— Однако, почтенный Киприан, ты выглядишь, как тот гонец, который приносит известие о победе в битве. Я бы даже сравнил тебя с ангелом, если бы из-под твоей далматики[27] проглядывал не горб, а крылья.
— О, благородный Кассиодор! — не менее насмешливо улыбаясь, отвечал королевский референдарий. — Будь я даже ангелом, я бы не смог принести тебе более полезных известий.
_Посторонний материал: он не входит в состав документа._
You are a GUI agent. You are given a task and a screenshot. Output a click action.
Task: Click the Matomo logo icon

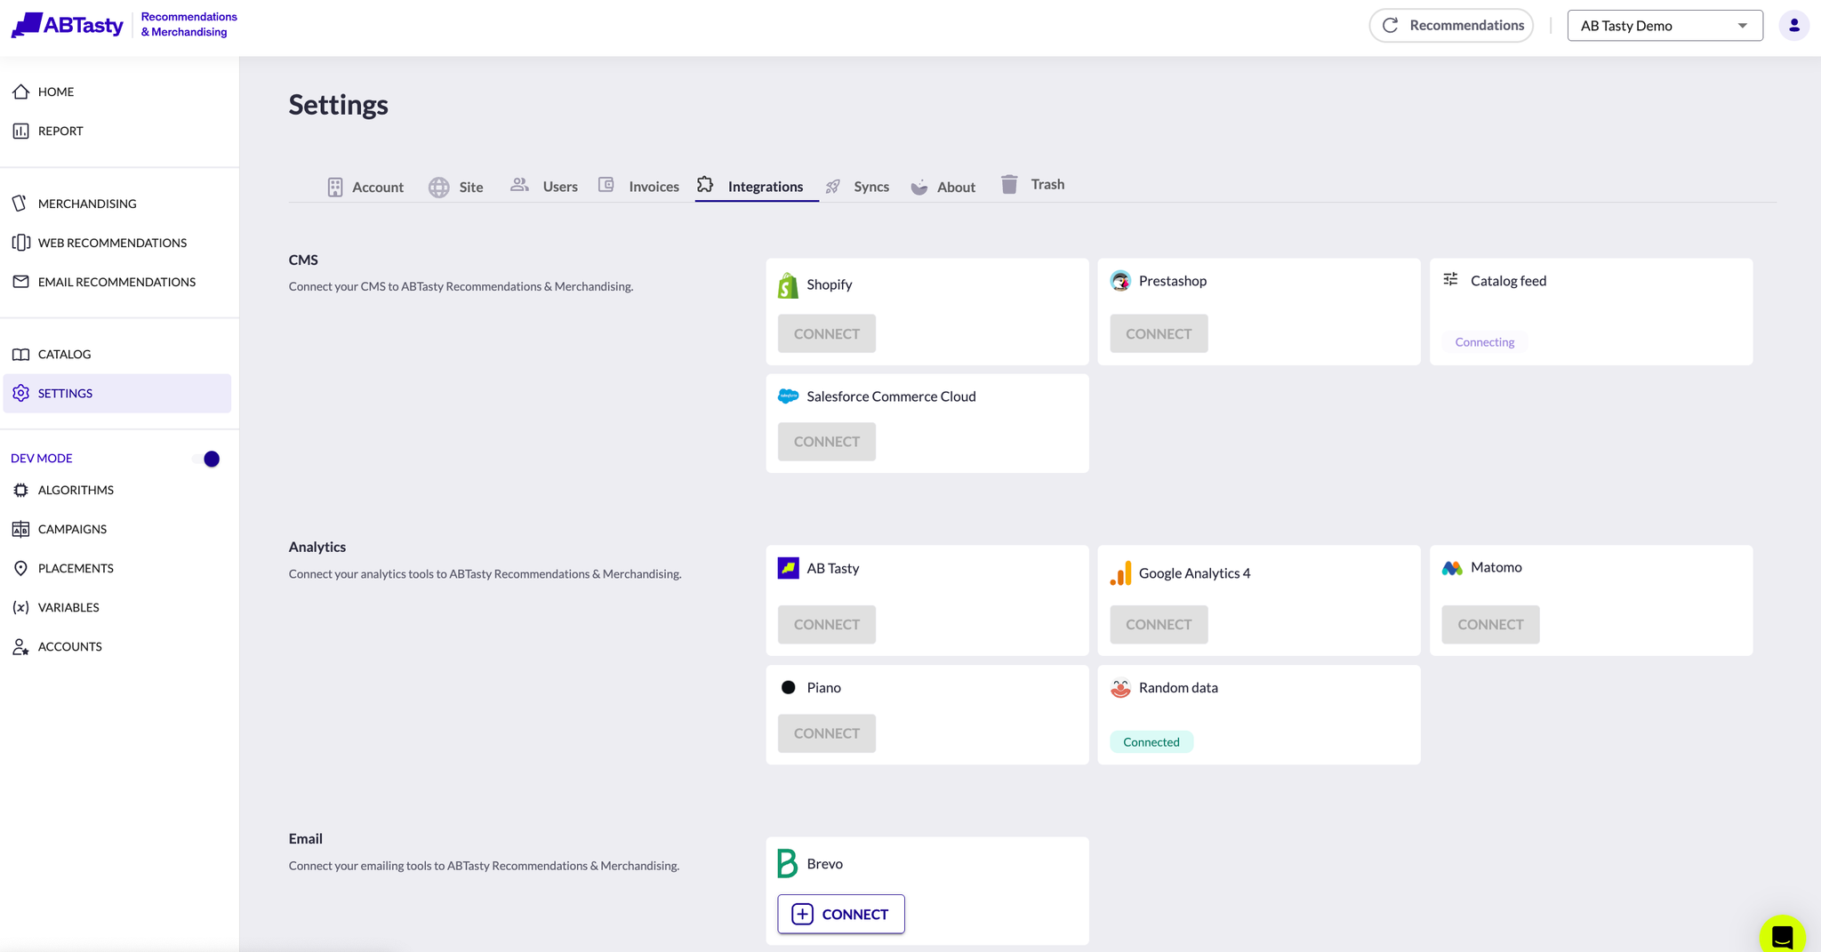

Этими известиями я во многом обязан своему младшему брату, который скромно стоит позади меня и который действовал по моим указаниям и на мои деньги.
— Если твои известия именно таковы, то ты немедленно получишь вдвое против того, что потратил.
— Я не сомневался в этом, зная твою щедрость.
— Ну, говори же, говори! — нетерпеливо прикрикнул Тригвилла, презиравший элементарную римскую учтивость.
— Мой брат Опилион познакомился с одним рабом, который служит секретарём у нашего достопочтенного первого министра, — начал Киприан, после чего Кассиодор и Тригвилла мгновенно насторожились.
— Дальше!
— Этот раб потребовал неслыханную сумму в пять тысяч сестерциев и, получив её, рассказал о подслушанном им разговоре между своим хозяином и сенатором Альбином. Оказывается, этот неугомонный сенатор предложил magister officiorum отправить гонца к императору Юстину.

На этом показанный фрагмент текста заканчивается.